This month, Amazon made headlines with its announcement of the opening of a new convenience store in Seattle that would go without one staple: cashiers. Using a combination of “computer vision, deep learning algorithms, and sensor fusion” to track purchases, Amazon Go allows customers check in to the store using a smartphone app and walk out with what they need, much as one enters and exits a subway station. A similar event occurred in October when the autonomous vehicle company Otto delivered 50,000 cans of beer in Colorado using a self-driving truck. What the headlines don’t convey is the potential impact on the millions of workers currently employed in the U.S. as cashiers and truck drivers. Though still in development, these two technologies signal major changes ahead for a labor force still adjusting to previous rounds of worker displacement from automation.

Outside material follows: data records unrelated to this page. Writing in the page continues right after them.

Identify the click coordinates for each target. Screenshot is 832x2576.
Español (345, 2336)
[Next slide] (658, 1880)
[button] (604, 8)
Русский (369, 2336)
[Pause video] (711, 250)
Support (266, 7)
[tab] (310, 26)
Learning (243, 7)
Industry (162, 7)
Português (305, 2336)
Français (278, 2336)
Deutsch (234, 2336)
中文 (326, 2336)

In traditional stores, cashiers ensure that customers are charged the correct amount for purchased items. Amazon Go would use sensors and computers to precisely track the items that customers take off the shelf and charge it to their Amazon accounts as they leave. To replace the function of a cashier, this technology would have to verify exactly what items were taken by whom. The initial cost of such a system might outweigh the cost of hiring cashiers, but as the technology matures and prices fall, more stores may adopt it to stay competitive. Sensors continue a trend in retail automation and cost-cutting that began with self-checkout kiosks in grocery stores, restaurants, and elsewhere.
In a different configuration, the cameras, sensors, and computers that can track items purchased in a bricks-and-mortar store can also guide a cargo-laden truck down a highway. The driverless trucks under development by Otto would forgo the mandatory breaks that human truck drivers must take after a certain number of driving hours. Driving trucks with less downtime become more profitable, and algorithms that maximize the fuel efficiency could further reduce costs. Furthermore, driverless trucks would reduce traffic fatalities in one of America’s deadliest occupations. However, driverless trucks face some of the same regulatory concerns as driverless cars, and it could be some time before the technology and accompanying regulations are sufficiently developed for widespread adoption.

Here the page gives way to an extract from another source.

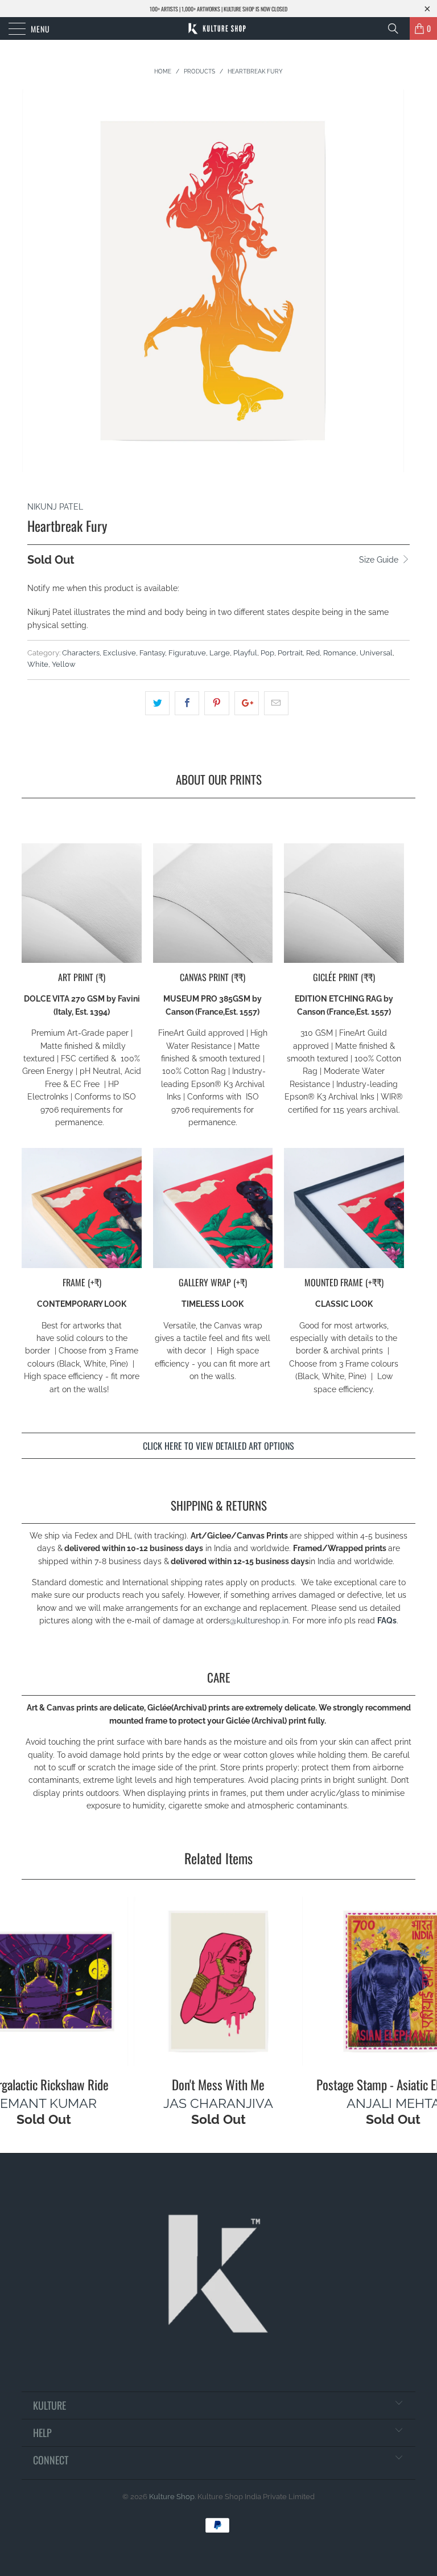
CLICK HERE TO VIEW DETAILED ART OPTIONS (218, 1446)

If these technologies scale up, their impact on employment could be enormous. In 2014, truck driver was the most common occupation in 28 states, employing 1.7 million workers; a further 3.4 million were employed as cashiers that year. These technologies replace the skills of millions of workers, and it’s unclear which industries would absorb them. However, it’s also possible that these technologies will complement the skills of workers, boosting their productivity and wages. For example, the number of bank tellers has increased since the introduction of ATMs. By automating deposits and withdrawals, ATMs allow banks open more branch locations with fewer tellers at each one. In a similar manner, automation in retail and transportation could raise demand for related skills like logistics management.
Automation has already had a major impact on manufacturing employment in the U.S.—now retail and transportation are also susceptible to automation. It’s unclear if and when new technologies will displace large numbers of workers in these sectors, but policymakers should prepare for this possibility. Focusing on employment growth sectors like health care and education (most common occupation in seven states) would help new workers adjust to automation. Education and training could also prepare displaced workers to take higher-skill jobs in their current industry, or to switch careers entirely. Without any preparation, increased automation will continue the trend of worker displacement. As technology advances, so should our labor policy responses.